▸ ACTION ITEM
Please repeat word for word the line containing "Task: Click the" and every following line up to and including the last one below, pictures excluded.

INFORMATION SUPPLIED Start Marker

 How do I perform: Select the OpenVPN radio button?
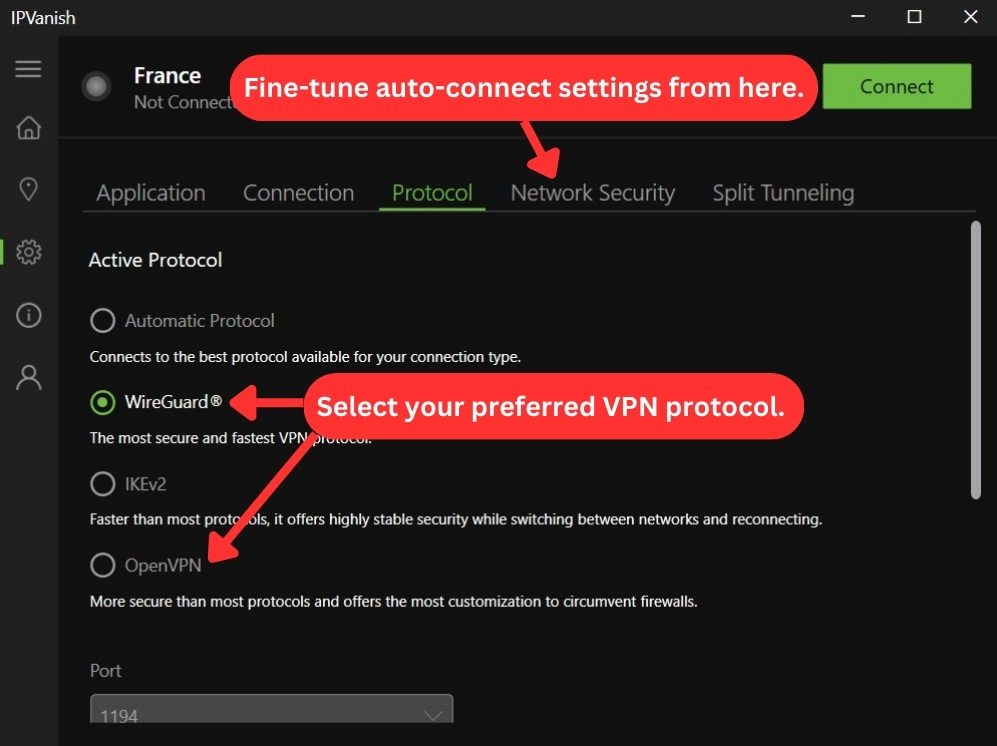tap(102, 565)
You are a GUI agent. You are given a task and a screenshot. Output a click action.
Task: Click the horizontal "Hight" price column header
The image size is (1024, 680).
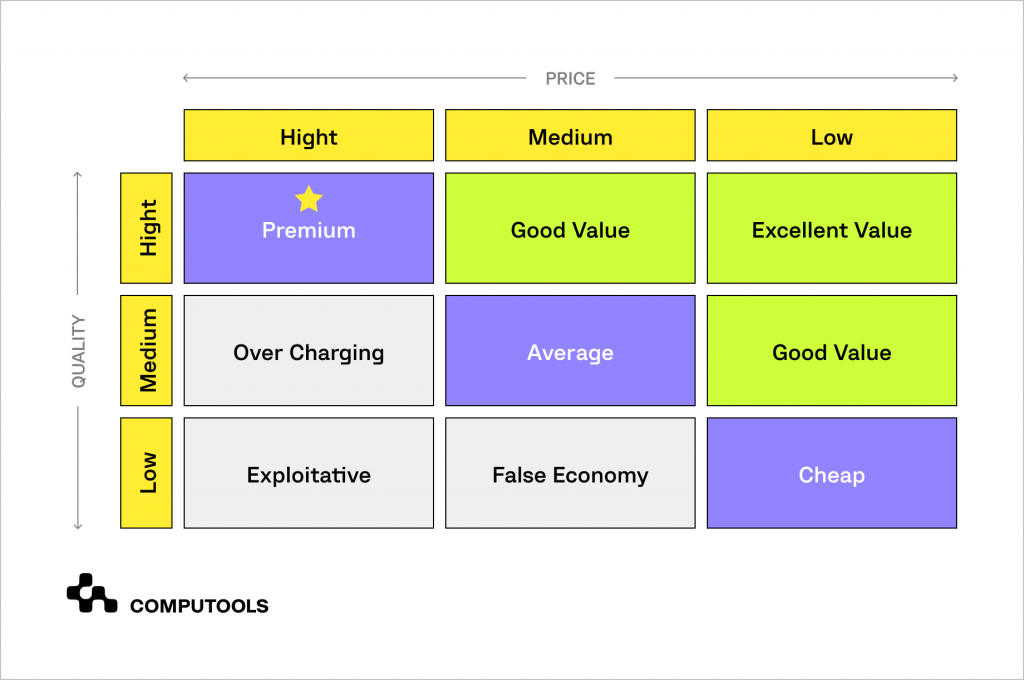tap(309, 136)
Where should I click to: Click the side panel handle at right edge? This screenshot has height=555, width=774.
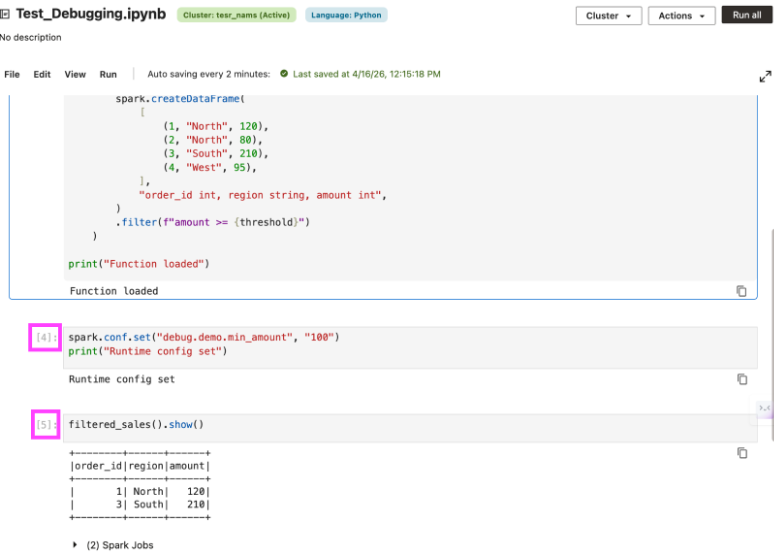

INFORMATION SUPPLIED End Marker

▸ PROBLEM SOLUTION
Task: Click the horizontal "Hight" price column header
The image size is (1024, 680).
tap(309, 136)
Where should I click to: Click the side panel handle at right edge? This screenshot has height=555, width=774.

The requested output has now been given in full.